TUESDAY, July 18, 2017 (HealthDay News) — The pregnancy-related mortality ratio was 17 deaths per 100,000 live births from 2011 to 2013, and the distribution of causes of death categories remained stable from 2006 to 2010, according to a study published in the August issue of Obstetrics & Gynecology.
Andreea A. Creanga, M.D., Ph.D., from the U.S. Centers for Disease Control and Prevention in Atlanta, and colleagues conducted an observational study using population-based data to calculate pregnancy-related mortality ratios. Ten cause-of-death categories were explored by pregnancy outcome during 2011 to 2013.
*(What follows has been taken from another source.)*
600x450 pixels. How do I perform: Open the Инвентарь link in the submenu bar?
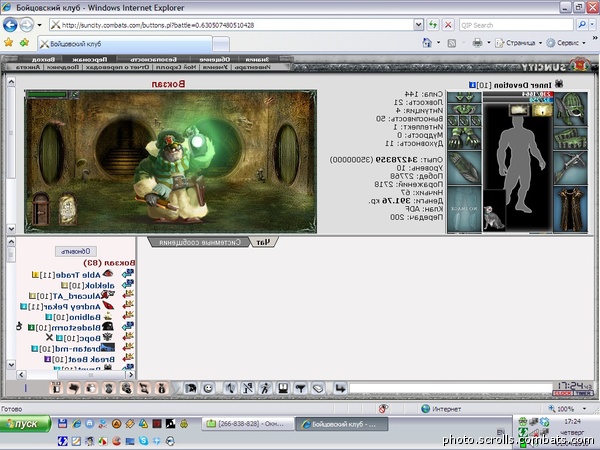(252, 67)
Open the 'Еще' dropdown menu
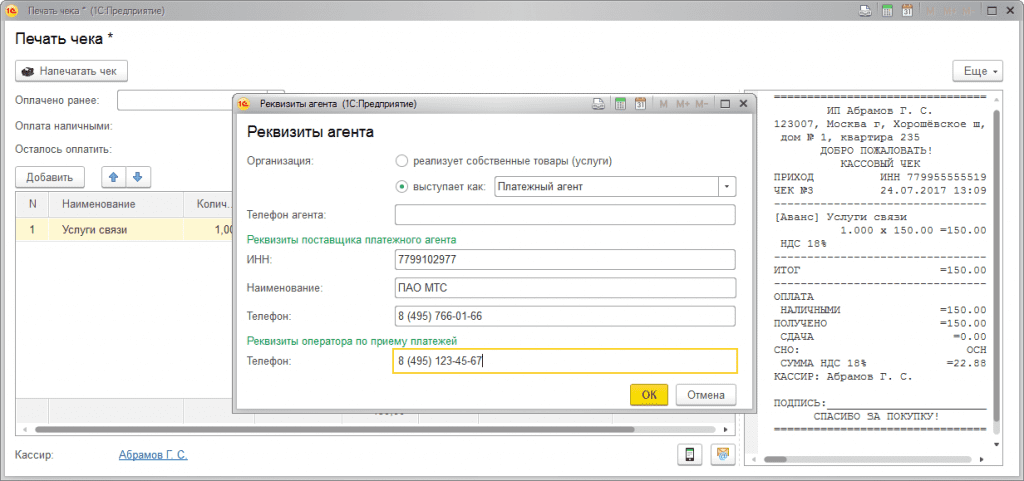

The researchers found that the pregnancy-related mortality ratio was 17.0 deaths per 100,000 live births in 2011 to 2013. Increases were seen in pregnancy-related mortality ratios with maternal age; racial-ethnic disparities persisted, with a 3.4-times higher mortality ratio for non-Hispanic black versus non-Hispanic white women. The distribution of cause-of-death categories did not change considerably compared with the most recent report of Pregnancy Mortality Surveillance System data for 2006 to 2010; however, compared with reports before 2006 to 2010, there were decrease in hemorrhage, hypertensive disorders of pregnancy, and anesthesia complications, while increases were seen in cardiovascular and other medical conditions.
“The pregnancy-related mortality ratio and the distribution of the main causes of pregnancy-related mortality have been relatively stable in recent years,” the authors write.